* _Your goal_
Within the entries below, find each line containing the word "computer" and copy it.

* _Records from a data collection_

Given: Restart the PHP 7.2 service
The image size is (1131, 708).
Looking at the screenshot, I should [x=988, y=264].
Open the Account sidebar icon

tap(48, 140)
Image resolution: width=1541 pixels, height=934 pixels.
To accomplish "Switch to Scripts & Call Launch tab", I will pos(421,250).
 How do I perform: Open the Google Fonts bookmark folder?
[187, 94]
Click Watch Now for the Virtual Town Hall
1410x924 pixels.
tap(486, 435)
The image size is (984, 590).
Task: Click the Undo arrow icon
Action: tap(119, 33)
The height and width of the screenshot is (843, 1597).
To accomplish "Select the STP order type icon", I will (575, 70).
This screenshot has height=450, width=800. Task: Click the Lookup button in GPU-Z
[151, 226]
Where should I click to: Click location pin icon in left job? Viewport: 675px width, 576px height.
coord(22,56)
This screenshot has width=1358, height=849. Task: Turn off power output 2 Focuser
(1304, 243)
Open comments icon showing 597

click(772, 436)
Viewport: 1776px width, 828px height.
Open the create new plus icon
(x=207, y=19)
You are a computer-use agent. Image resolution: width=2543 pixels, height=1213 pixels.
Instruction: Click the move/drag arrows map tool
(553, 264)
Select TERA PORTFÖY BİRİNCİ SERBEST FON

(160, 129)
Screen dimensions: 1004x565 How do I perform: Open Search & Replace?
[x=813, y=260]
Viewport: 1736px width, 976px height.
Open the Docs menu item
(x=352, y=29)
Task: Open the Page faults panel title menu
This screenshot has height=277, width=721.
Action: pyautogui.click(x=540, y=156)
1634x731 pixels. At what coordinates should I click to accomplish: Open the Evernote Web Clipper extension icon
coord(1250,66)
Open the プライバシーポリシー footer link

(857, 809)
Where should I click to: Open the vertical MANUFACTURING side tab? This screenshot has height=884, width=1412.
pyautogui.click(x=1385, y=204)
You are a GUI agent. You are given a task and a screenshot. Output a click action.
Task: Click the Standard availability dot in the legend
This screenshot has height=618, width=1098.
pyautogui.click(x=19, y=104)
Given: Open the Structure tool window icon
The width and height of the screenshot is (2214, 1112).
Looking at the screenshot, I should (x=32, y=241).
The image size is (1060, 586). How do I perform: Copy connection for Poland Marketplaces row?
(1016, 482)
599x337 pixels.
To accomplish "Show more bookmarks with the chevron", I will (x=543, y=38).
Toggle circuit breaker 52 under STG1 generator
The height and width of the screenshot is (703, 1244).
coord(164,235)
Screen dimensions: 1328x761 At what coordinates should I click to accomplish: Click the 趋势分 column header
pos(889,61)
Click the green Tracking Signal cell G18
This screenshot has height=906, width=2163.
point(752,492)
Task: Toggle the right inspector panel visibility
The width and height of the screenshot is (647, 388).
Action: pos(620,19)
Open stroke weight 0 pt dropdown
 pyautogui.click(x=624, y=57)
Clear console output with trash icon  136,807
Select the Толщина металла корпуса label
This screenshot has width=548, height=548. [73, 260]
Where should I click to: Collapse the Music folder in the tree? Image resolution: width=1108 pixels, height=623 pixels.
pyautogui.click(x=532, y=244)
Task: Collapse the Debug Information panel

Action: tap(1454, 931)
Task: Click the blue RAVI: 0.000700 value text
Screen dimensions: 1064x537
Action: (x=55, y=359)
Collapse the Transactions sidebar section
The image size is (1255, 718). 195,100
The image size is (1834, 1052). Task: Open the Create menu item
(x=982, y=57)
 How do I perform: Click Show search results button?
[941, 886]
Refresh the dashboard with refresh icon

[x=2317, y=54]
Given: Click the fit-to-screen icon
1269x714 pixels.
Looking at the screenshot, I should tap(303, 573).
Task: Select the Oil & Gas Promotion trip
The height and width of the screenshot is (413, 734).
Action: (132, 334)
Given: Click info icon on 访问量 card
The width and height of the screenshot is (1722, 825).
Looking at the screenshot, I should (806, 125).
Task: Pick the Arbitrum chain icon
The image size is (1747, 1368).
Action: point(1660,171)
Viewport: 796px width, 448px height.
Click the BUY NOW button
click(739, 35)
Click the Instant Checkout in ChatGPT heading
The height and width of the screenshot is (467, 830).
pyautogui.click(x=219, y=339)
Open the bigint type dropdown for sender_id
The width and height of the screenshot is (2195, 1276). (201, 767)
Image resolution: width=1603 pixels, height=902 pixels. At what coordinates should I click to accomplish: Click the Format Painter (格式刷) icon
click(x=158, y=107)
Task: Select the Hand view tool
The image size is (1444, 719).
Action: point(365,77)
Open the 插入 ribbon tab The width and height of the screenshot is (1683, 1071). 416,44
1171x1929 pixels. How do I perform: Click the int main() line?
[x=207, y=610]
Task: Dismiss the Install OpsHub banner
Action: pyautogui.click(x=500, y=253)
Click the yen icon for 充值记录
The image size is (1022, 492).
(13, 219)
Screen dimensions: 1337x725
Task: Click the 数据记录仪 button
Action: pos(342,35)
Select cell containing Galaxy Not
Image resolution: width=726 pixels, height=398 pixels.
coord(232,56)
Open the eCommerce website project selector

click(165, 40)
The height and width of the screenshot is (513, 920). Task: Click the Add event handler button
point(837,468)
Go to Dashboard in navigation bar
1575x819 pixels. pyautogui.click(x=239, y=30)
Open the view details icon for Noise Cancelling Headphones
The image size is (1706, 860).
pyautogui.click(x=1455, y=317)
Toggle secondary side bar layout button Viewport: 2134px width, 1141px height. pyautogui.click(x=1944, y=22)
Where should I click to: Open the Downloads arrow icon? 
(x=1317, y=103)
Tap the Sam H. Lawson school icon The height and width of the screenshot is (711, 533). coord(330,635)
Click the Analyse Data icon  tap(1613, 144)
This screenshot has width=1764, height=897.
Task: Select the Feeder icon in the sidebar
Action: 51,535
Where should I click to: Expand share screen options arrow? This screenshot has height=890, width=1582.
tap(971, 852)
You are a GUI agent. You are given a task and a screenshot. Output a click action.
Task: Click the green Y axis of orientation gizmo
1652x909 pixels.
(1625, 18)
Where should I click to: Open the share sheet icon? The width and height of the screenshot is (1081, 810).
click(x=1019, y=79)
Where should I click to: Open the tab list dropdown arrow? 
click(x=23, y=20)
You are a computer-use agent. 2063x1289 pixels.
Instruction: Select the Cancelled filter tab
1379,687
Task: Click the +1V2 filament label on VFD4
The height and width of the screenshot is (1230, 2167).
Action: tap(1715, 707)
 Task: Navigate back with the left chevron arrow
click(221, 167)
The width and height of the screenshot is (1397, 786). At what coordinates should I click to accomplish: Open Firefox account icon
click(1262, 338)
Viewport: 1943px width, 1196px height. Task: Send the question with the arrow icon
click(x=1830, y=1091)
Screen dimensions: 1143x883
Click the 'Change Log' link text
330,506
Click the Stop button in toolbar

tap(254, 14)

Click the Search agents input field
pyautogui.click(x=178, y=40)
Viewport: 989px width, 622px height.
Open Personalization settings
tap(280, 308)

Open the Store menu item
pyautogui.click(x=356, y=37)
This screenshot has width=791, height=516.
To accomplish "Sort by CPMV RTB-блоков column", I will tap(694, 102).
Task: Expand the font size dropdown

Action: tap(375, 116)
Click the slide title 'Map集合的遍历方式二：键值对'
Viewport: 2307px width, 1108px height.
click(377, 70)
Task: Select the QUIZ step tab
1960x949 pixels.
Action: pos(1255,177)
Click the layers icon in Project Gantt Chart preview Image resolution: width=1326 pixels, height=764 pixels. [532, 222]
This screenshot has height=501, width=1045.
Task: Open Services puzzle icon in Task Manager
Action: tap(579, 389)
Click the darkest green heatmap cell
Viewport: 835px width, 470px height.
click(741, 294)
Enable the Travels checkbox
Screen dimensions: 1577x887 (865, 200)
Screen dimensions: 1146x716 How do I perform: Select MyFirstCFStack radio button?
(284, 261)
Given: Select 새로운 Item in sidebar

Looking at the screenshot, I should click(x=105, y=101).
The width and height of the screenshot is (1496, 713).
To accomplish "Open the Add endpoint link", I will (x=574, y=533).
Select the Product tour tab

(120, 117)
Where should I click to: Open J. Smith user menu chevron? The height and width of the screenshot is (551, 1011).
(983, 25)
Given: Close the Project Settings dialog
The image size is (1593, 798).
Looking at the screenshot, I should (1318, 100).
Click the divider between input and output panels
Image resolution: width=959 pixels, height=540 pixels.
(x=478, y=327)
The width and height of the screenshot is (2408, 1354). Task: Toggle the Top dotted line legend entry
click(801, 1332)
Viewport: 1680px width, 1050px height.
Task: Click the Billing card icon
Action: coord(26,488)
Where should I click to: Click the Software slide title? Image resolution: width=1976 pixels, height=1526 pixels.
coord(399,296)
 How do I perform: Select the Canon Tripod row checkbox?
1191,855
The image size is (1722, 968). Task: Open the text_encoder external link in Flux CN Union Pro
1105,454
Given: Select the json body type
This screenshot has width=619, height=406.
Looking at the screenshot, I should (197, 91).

* _Finished exercise_
You are a computer-use agent. Image resolution: width=2543 pixels, height=1213 pixels.
You are a computer-use agent. 2063x1289 pixels.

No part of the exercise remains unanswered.